Turkish Press Review Directory - Previous Article - Next Article

From: Turkish Directorate General of Press and Information <http://www.byegm.gov.tr>

<LINK href="http://www.byegm.gov.tr_yayinlarimiz_chr_pics_css/tpr.css" rel=STYLESHEET type=text/css> e-mail : newspot@byegm.gov.tr <caption> <_caption> Summary of the political and economic news in the Turkish press this morning

14.02.2006

GOVT SPOKESMAN CICEK: “THE NOTION OF PUBLIC AREA ISN’T A LEGAL ONE” RICE: “MUSLIM REACTIONS AGAINST MUHAMMED CARTOONS ARE NORMAL” DANISH AMBASSADOR IN ANKARA SEEKS TO CALM CARTOON CONTROVERSY SOLANA: “WE’LL DO OUR BEST TO AVOID ANOTHER CARTOON CRISIS” GREEK CYPRIOTS GIVE PROPERTY BACK TO CYPRIOT TURK TALAT: “THE EU SHOULD KEEP ITS PROMISE” ERDOGAN TO MEET WITH BUSINESS REPRESENTATIVES TO DISCUSS THEIR PROBLEMS AGRICULTURE MINISTER: “OUR MEASURES HAVE PREVENTED BIRD FLU SPREAD” TURKEY EXPORTS ITS FIRST AIRPLANE SIMULATOR TO SOUTH KOREA FROM THE COLUMNS... FROM THE COLUMNS... FROM THE COLUMNS... WHY DO THE IRISH LOVE THE OTTOMANS? BY SEMIH IDIZ (MILLIYET)

CONTENTS

  • [01] GOVT SPOKESMAN CICEK: “THE NOTION OF PUBLIC AREA ISN’T A LEGAL ONE”
  • [02] RICE: “MUSLIM REACTIONS AGAINST MUHAMMED CARTOONS ARE NORMAL”
  • [03] DANISH AMBASSADOR IN ANKARA SEEKS TO CALM CARTOON CONTROVERSY
  • [04] SOLANA: “WE’LL DO OUR BEST TO AVOID ANOTHER CARTOON CRISIS”
  • [05] GREEK CYPRIOTS GIVE PROPERTY BACK TO CYPRIOT TURK
  • [06] TALAT: “THE EU SHOULD KEEP ITS PROMISE”
  • [07] ERDOGAN TO MEET WITH BUSINESS REPRESENTATIVES TO DISCUSS THEIR PROBLEMS
  • [08] AGRICULTURE MINISTER: “OUR MEASURES HAVE PREVENTED BIRD FLU SPREAD”
  • [09] TURKEY EXPORTS ITS FIRST AIRPLANE SIMULATOR TO SOUTH KOREA
  • [10] FROM THE COLUMNS... FROM THE COLUMNS... FROM THE COLUMNS...
  • [11] WHY DO THE IRISH LOVE THE OTTOMANS? BY SEMIH IDIZ (MILLIYET)
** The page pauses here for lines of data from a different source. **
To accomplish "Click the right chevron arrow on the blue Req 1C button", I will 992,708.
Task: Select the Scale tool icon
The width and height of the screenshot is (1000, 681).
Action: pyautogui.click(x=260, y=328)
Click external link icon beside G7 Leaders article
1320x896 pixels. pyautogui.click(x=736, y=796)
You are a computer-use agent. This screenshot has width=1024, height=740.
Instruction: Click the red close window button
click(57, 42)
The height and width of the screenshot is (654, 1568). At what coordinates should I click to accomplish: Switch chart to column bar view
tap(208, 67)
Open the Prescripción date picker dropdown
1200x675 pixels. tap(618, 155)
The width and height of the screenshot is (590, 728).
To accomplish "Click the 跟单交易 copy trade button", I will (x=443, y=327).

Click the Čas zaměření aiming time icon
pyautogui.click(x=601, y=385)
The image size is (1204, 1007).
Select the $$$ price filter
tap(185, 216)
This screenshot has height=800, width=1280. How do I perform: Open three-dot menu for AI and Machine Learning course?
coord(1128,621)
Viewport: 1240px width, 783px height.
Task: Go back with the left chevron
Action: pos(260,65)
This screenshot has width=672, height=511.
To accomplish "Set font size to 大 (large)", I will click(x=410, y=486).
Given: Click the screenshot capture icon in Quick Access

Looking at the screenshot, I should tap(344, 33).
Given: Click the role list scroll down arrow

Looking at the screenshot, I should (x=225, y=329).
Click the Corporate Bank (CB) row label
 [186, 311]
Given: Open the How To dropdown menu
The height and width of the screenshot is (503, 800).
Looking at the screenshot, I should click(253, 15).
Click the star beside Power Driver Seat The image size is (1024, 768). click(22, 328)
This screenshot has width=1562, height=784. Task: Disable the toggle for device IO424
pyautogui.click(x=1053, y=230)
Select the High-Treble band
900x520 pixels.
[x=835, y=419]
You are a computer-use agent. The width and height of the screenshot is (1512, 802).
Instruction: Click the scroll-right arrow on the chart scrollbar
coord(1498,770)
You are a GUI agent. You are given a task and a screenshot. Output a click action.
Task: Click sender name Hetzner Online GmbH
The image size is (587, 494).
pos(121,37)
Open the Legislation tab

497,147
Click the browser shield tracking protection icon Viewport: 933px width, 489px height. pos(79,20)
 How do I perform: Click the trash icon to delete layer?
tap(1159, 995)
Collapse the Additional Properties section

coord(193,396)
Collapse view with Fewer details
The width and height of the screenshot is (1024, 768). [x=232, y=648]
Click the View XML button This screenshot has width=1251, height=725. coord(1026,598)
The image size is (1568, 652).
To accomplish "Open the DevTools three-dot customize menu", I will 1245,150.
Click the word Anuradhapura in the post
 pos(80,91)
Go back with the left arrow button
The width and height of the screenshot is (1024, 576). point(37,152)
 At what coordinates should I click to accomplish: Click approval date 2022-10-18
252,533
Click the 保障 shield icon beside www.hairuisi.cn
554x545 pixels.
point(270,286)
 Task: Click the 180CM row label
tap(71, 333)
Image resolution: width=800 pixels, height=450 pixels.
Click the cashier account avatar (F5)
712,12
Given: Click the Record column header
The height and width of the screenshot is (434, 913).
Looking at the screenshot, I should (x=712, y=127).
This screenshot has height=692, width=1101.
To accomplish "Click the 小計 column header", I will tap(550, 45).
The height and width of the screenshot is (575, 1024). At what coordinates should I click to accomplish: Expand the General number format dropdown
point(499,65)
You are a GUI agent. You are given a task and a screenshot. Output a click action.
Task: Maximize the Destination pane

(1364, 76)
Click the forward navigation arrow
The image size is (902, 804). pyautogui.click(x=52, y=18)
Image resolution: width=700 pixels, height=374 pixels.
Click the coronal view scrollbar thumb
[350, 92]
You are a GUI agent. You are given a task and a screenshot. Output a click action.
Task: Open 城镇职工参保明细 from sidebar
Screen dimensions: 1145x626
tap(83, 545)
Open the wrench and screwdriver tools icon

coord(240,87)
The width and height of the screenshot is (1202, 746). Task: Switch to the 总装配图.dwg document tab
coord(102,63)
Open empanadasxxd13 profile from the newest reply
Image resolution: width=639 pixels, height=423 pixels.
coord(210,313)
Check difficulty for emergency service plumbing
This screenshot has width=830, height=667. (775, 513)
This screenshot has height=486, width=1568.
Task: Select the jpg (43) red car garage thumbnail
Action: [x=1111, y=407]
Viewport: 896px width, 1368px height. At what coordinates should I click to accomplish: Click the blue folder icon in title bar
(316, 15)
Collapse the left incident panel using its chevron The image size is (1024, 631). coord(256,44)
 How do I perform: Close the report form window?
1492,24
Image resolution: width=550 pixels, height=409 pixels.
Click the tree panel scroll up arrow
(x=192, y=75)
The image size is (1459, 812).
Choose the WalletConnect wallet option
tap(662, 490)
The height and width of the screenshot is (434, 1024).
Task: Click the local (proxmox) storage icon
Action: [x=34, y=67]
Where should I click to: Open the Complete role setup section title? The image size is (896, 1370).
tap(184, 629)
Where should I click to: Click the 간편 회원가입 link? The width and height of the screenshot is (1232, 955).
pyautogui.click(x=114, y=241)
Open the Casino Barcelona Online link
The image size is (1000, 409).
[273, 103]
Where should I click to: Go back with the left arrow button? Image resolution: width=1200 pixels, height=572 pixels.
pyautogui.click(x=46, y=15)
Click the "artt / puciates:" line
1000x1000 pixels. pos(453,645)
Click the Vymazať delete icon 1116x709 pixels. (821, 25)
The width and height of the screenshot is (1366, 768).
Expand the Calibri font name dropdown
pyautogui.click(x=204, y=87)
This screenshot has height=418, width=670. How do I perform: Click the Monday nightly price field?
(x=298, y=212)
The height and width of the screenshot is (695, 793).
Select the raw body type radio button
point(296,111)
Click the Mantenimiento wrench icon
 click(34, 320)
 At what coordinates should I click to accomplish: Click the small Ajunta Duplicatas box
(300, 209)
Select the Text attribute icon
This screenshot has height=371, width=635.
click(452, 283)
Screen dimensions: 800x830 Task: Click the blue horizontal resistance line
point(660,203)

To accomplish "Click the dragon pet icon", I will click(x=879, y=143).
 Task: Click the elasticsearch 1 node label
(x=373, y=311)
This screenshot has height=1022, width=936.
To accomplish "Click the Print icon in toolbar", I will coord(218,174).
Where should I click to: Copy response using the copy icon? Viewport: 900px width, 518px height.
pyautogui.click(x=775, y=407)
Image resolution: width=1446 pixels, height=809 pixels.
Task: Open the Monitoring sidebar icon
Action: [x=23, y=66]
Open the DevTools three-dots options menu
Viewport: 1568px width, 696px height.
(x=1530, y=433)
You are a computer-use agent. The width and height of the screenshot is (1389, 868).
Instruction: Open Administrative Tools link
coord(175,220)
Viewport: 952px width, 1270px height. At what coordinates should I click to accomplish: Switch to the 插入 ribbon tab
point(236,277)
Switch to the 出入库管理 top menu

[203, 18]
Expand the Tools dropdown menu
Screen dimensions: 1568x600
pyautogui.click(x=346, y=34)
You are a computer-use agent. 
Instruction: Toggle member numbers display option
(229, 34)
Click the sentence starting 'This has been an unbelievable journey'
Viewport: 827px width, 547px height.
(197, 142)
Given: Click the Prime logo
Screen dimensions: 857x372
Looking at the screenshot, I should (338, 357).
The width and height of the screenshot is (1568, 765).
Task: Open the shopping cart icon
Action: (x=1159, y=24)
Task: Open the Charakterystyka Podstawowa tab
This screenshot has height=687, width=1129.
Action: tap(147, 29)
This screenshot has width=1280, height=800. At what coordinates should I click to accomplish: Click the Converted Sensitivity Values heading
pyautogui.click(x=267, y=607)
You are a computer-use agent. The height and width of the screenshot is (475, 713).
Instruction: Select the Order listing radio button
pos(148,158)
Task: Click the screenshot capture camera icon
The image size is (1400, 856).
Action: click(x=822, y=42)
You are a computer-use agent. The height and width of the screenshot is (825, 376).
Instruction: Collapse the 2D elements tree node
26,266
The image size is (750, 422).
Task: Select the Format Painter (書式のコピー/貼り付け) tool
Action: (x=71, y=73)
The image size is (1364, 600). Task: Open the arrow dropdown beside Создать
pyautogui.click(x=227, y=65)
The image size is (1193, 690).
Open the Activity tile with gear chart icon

  • [01] GOVT SPOKESMAN CICEK: “THE NOTION OF PUBLIC AREA ISN’T A LEGAL ONE”

    Yesterday’s Cabinet meeting chaired by Prime Minister Recep Tayyip Erdogan discussed recent developments. After the meeting, government spokesman Cemil Cicek told reporters that he hadn’t seen the Council of State’s statement on criticisms of its recent ruling concerning a teacher wearing a headscarf, and said, “The notion of a public area isn’t a legal one. It’s a sociological and ideological notion.” Cicek added, “The Council of State has declared its view. In my opinion, we shouldn’t talk about it anymore. The public continues to discuss it.” Asked about the possibility of Hamas representatives visiting Turkey, Cicek said, “The prime minister and foreign minister have both spoken about the recent Palestinian election results. Turkey’s stance is clear. To make a lasting peace there, Turkey will do its utmost. Turkey has good relations with both Palestine and Israel. We support everything in order to establish peace.” /Star/

    [02] RICE: “MUSLIM REACTIONS AGAINST MUHAMMED CARTOONS ARE NORMAL”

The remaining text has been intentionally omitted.